Iterators, iterables and special objects

Random832 random832 at fastmail.com
Fri Jul 24 14:50:00 EDT 2020


On Fri, Jul 24, 2020, at 14:42, Chris Angelico wrote:
> And then someone will ask why you can't subscript a map object if the
> underlying object could be subscripted, etc, etc, etc. It's not meant
> to be a transparent layer over the object; it's just an iterator -
> basically equivalent to:
> 
> def map(func, *iters):
>     try:
>         while True:
>             yield func(*(next(i) for i in iters))
>     except StopIteration:
>         pass
> 
> If you want a "MappedList" class, or a "MappedDict" class, or
> whatever, then build it - it isn't hard.

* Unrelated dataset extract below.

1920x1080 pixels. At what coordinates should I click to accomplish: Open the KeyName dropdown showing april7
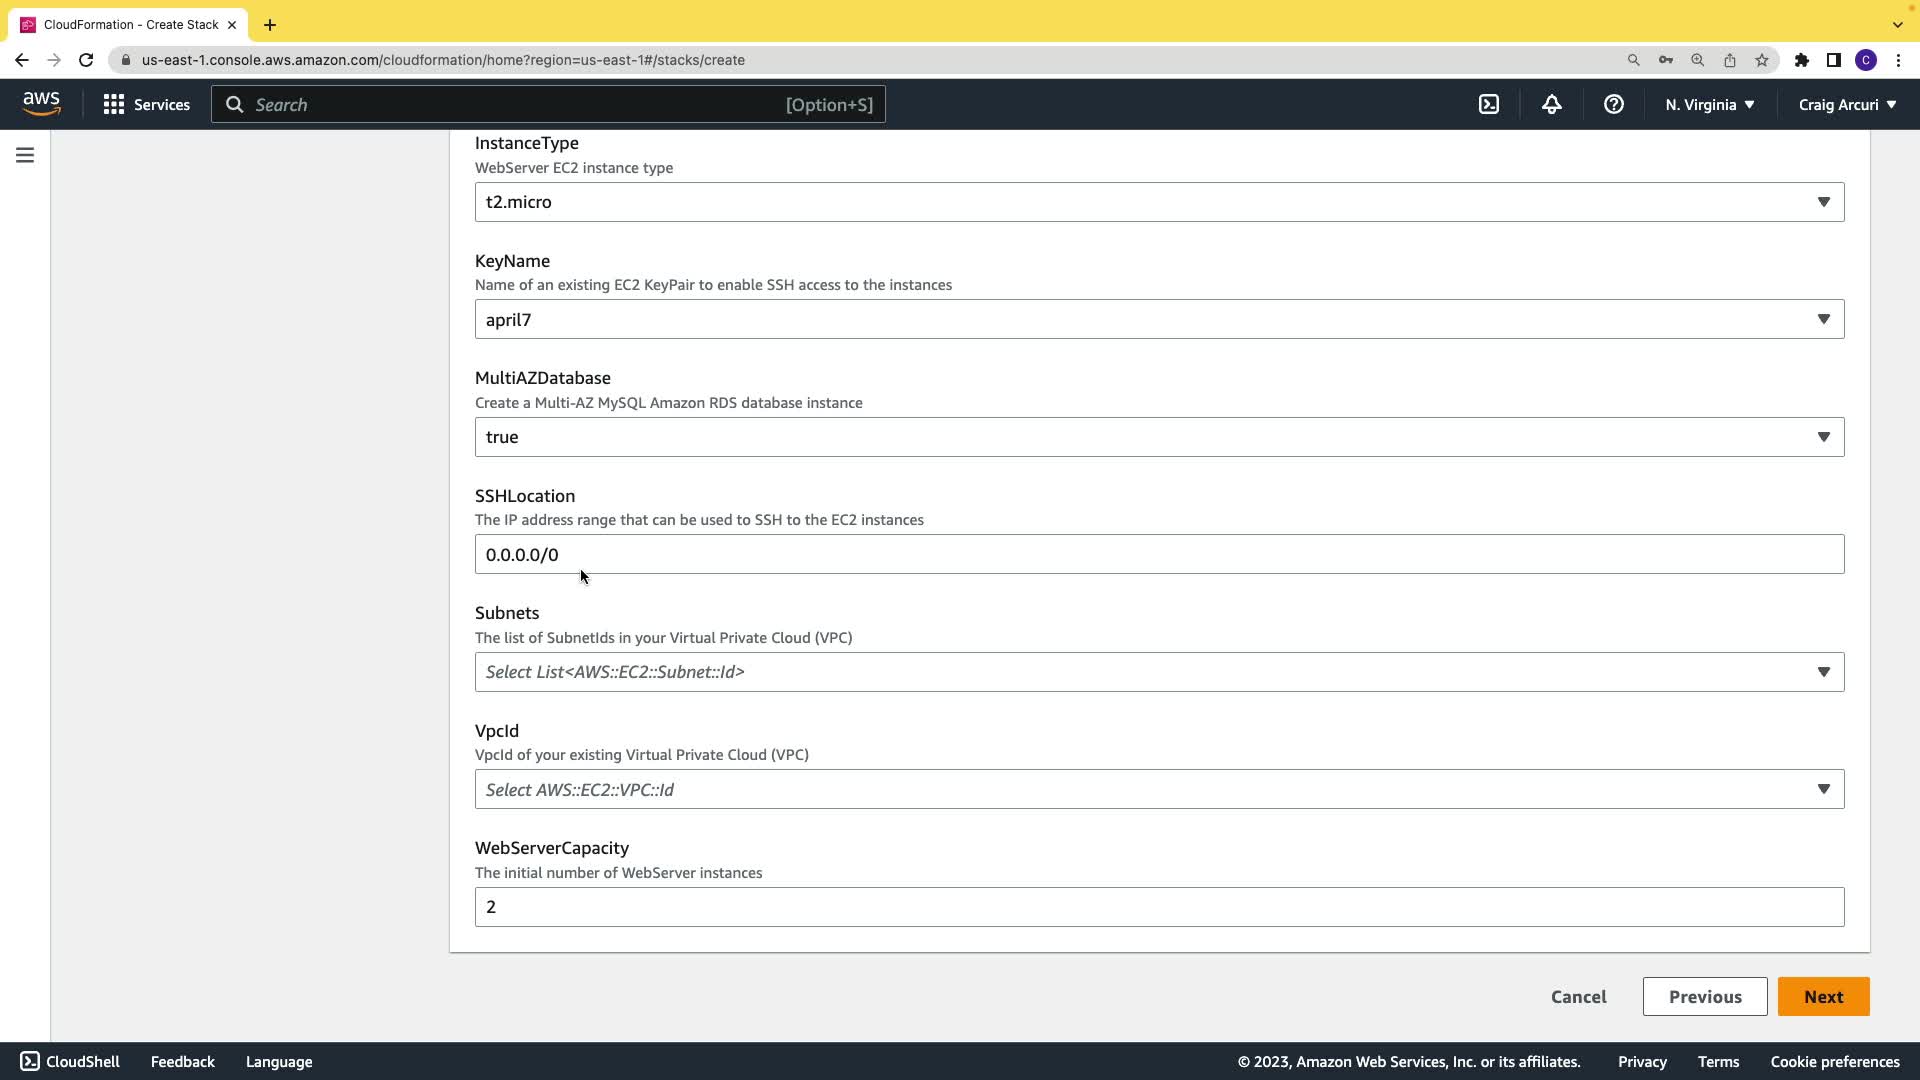[x=1158, y=319]
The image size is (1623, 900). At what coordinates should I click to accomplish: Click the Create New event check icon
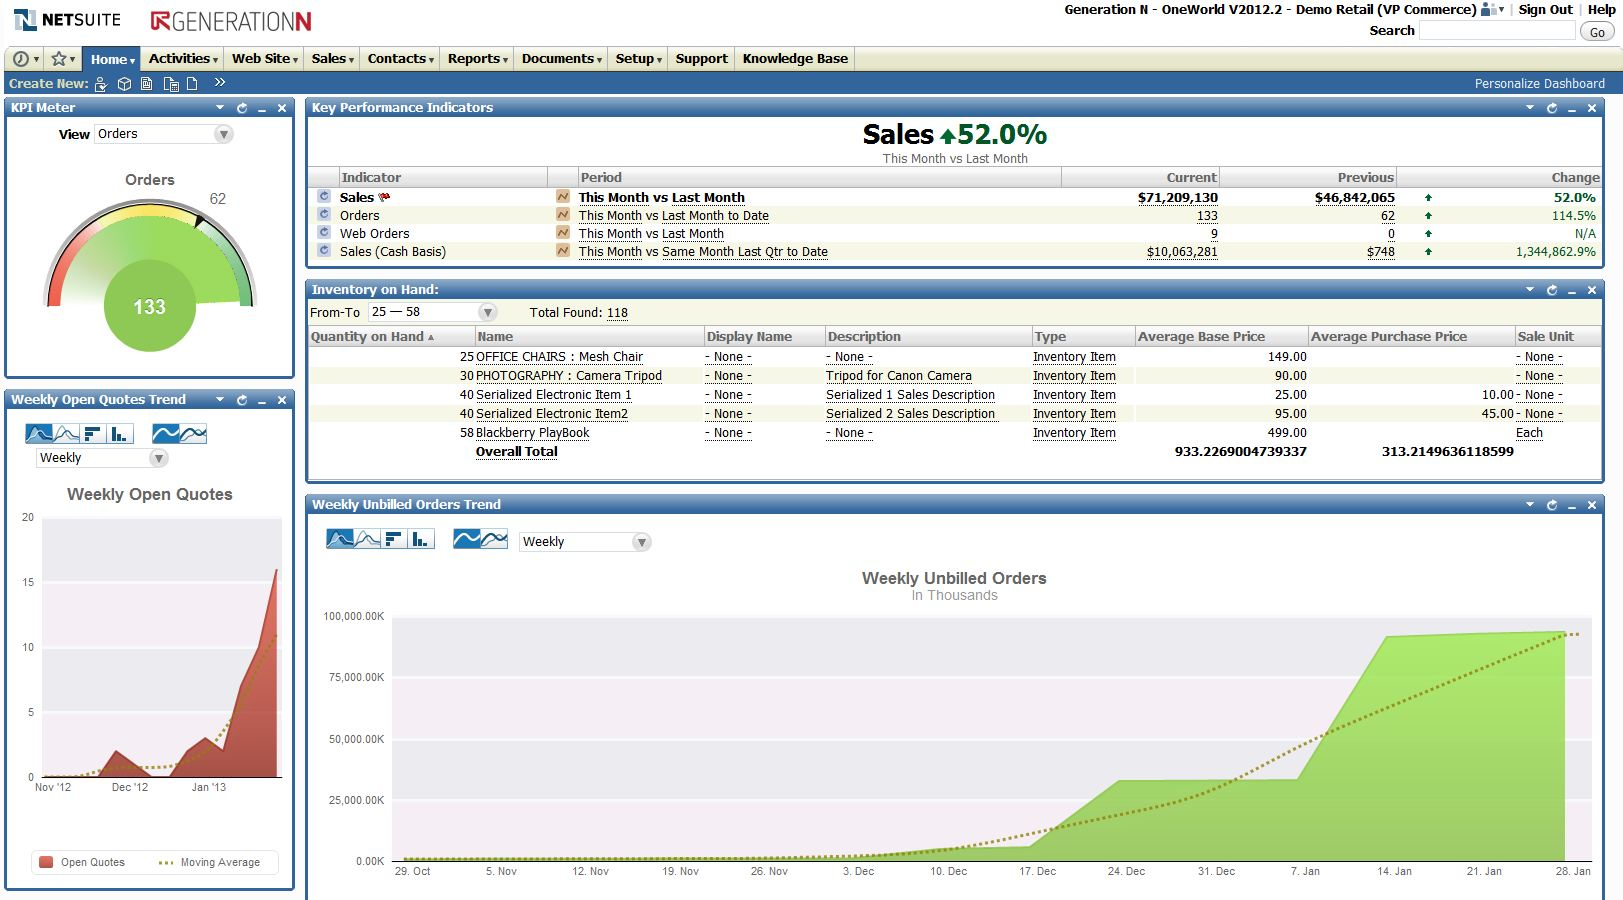(101, 84)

Asking to be able to restart the iteration is hardly the same thing as asking to pass through subscripts etc... C#'s Linq functions do fine with restartable iterables and hardly ever expose Iterators [well, IEnumerators, as they're called] to the user at all. If the original IEnumerable was restartable, so are all the intervening steps if you put an arbitrarily long chain of Select, Where, etc, on them, since each one restarts the one under it.

Obviously no-one should reasonably expect to be able to pass list subscripts through, say, a filter object, but restarting is a perfectly reasonable thing to do to *any* transformation of an iterable, whether or not it groups, splits, filters, interjects items or anything else you might imagine doing.